▶ [ESTRATTO DELLA FONTE]
▼

E’ sempre un piacere discutere di storia con un personaggio del calibro dell’amico Silverio, e non nascondo di aver utilizzato più volte i suoi lavori quali validi punti di partenza per approfondimenti e ricerche. Ancora ricordo un suo articolo pubblicato anni fa su “Vivere Ponza” dal titolo “Burocrazia d’altri tempi”, riferita a quella borbonica.

Forte di questa sincera stima, è mio desiderio replicare su alcuni punti della recente sua nota dal titolo “L’esperimento borbonico a Ponza e Ventotene. Una goccia nel mare” (leggi qui [2]), riferita al mio elaborato dal titolo “L’esperimento di Ponza e Ventotene nella riforma socio-amministrativa dei Borbone”, pubblicata in tre tempi [ricercare – Romano Alessandro – nell’indice per Autore nell’apposito riquadro del Frontespizio -NdR].

▲

▶ [DATI FORNITI]
▼

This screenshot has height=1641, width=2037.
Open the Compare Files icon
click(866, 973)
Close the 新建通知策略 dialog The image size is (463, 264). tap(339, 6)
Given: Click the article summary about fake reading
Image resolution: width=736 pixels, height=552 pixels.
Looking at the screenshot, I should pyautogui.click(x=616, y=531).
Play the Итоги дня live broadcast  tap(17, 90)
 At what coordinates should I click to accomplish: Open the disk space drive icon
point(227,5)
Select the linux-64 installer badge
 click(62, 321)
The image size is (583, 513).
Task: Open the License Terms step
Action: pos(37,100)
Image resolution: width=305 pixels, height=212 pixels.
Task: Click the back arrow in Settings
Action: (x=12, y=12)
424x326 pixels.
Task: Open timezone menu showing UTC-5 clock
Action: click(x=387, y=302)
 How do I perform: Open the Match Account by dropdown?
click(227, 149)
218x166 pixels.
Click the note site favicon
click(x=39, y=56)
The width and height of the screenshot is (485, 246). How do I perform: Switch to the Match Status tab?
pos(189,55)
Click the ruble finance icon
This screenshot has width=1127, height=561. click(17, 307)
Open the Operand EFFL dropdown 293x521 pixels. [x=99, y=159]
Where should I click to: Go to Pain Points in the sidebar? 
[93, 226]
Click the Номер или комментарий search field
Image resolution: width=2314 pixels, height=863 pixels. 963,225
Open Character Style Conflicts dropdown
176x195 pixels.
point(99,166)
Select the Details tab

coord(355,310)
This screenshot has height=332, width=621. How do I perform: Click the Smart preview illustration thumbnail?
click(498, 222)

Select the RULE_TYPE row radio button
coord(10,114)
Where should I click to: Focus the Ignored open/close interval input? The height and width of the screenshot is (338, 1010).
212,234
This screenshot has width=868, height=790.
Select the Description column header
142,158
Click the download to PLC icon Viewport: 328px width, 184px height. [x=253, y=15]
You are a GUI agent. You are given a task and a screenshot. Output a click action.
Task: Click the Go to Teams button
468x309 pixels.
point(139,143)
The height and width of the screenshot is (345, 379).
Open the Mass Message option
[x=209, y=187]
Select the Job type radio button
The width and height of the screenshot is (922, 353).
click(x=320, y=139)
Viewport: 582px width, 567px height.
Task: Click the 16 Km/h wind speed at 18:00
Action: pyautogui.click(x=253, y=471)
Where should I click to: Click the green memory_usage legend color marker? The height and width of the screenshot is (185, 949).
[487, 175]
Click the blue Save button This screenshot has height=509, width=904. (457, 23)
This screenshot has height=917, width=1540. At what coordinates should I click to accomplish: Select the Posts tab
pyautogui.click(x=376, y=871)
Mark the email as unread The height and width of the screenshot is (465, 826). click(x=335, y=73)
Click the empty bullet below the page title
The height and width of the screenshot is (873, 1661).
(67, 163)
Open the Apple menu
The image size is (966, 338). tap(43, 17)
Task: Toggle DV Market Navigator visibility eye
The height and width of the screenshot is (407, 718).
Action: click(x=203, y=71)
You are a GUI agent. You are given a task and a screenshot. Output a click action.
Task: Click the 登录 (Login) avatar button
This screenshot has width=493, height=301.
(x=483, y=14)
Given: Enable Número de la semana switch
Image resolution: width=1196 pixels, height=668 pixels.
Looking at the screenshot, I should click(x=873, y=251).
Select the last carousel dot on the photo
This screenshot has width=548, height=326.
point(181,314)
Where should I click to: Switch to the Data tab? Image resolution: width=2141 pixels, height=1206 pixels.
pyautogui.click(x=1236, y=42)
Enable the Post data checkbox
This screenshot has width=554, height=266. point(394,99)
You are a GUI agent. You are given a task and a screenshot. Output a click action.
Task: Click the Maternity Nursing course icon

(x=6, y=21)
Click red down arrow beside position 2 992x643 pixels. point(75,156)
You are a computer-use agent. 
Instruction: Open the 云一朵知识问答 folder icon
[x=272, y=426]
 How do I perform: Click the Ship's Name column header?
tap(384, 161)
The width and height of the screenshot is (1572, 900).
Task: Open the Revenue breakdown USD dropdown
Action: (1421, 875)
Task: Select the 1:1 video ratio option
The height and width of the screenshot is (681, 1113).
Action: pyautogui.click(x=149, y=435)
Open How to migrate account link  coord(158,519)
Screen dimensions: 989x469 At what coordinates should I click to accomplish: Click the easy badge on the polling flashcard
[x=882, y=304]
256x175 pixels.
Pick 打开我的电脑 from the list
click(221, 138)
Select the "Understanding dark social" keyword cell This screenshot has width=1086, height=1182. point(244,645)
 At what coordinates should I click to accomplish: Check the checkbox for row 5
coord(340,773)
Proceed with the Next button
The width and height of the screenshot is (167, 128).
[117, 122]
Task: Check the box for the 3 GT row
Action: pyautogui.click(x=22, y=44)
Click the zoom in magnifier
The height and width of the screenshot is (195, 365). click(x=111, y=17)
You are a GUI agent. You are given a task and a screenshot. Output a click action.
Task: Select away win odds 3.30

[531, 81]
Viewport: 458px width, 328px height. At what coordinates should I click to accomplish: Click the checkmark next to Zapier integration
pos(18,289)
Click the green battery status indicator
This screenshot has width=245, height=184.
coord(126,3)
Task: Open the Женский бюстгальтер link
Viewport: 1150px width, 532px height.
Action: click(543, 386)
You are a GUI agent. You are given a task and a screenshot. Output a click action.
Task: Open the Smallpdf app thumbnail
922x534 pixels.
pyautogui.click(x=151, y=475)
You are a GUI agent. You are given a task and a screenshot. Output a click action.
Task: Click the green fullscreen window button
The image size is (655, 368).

▲

▶ [COMPITO 1]
Indica se ciascuna affermazione concorda con l'estratto, rispondendo sì o no e citando alla lettera le parole dell'estratto che lo stabiliscono: (a) chi scrive ricorda un articolo di Silverio uscito su "Vivere Ponza"; (b) l'elaborato di chi scrive è stato pubblicato in un'unica parte; (c) l'articolo "Burocrazia d'altri tempi" si riferisce alla burocrazia borbonica.
▶ [COMPITO 2]
Aggiorna le righe fornite dalla riga che contiene "Open the Operand" alla riga che contiene "point(99,166)", sostituendo "sidebar" con "side panel" e lasciando tutto il resto invariato.
L'estratto e le righe non hanno alcun legame tra loro.

▶ [RISULTATO 1]
(a) Sì: "Ancora ricordo un suo articolo pubblicato anni fa su “Vivere Ponza”".
(b) No: "pubblicata in tre tempi".
(c) Sì: "riferita a quella borbonica".

▶ [RISULTATO 2]
Open the Operand EFFL dropdown 293x521 pixels. [x=99, y=159]
Where should I click to: Go to Pain Points in the side panel? 
[93, 226]
Click the Номер или комментарий search field
Image resolution: width=2314 pixels, height=863 pixels. 963,225
Open Character Style Conflicts dropdown
176x195 pixels.
point(99,166)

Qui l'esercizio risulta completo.